Sunday, May 25, 2014

Write Fast and Revise Later, or…?

There’s something to say (see Anne Lamott) for getting to “the end” and doing the worrying later. That way you have a completed draft behind you.

There’s also something to say for avoiding what ultimately seems so discouraging or despicable that revision resembles cleaning out the Augean Stables.

Finally, there’s something best of all to say for choosing something in-between. Why write chapters without scene goals, paragraphs without focal points, and sentences so tortured that even the author can’t decipher the meaning? Why compose an entire whole novel in passive voice while repeating, dragging out, and “telling”? Nor would it help to write so sloooowly that you lose all faith in what originally motivated you. What can you do instead?

~ Make a plan.
This might be a scene goal outline, a storyboard where you write whatever scene turns you on that day, character arcs for everyone important, or even an old-fashioned outline. It doesn’t matter what plan you choose or whether you later change it radically. It only exists to help you produce prose neither ghastly nor too polished for your first stab.

~ Keep a schedule.
Life, as they say, happens. Accidents, birthdays, trouble coming in threes, flu, migraine, date night, and so on. Why pretend that you won’t have dozens of reasons to prevent churning out pages? Create a reasonable, realistic commitment, i.e. x hours a week or y hours a day. Then you won’t have to pretend.

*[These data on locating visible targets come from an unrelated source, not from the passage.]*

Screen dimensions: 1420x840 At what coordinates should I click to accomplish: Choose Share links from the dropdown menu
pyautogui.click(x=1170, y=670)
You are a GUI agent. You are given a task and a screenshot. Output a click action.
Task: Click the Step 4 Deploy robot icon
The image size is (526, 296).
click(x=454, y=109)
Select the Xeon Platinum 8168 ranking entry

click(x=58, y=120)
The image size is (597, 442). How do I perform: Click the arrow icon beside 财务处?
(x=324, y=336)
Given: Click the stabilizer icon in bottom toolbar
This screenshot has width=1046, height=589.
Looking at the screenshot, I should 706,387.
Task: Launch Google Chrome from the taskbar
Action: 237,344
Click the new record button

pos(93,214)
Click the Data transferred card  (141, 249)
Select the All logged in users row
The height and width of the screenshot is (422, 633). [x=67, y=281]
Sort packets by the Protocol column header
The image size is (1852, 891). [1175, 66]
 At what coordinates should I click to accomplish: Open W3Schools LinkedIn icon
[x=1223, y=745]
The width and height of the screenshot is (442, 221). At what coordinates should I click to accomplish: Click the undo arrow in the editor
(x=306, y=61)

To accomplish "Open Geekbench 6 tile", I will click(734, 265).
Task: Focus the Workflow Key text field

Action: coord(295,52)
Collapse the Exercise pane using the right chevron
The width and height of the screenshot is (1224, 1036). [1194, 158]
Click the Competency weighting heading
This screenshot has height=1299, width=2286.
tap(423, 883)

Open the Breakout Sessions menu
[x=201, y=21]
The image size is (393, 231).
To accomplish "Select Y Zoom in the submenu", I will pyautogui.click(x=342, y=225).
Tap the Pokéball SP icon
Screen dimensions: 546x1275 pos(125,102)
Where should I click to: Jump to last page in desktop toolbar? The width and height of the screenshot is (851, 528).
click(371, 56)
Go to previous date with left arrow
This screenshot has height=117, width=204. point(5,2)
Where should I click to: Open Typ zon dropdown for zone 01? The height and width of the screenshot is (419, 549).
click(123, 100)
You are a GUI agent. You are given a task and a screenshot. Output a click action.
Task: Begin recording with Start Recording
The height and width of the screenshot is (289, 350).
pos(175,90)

~ Advance both the plot and the number of pages.
It won’t help to have thirty exquisite pages if they’re all you’ll have for the next few years. If your time is precious, don’t squander it reworking material that you’ll change after you know your characters and their journey—because your first draft is done.  Don’t proceed as if you know nothing about how novels work. Also don’t proceed as if you must immediately accomplish everything you know about how novels work.

~ Follow the dream.
Write this book because you love it. If you don’t, maybe you’d rather find a better day job instead. Feed the dream. Don’t starve it by worrying about everything you’ll have to fix. Productivity and passion blend beautifully. Negativity and passion do not.

~ Decide what a strong first draft means to you.
If you can define that without rationalizing, you’ll know just what you need, how much revising you should do right now, how much later. Only you know how good is “good enough.” Set the standard. Follow it, even if you’re having a wildly bad—or good—day.


Tip: You know your process better than anyone. Honor it, but get the first draft done.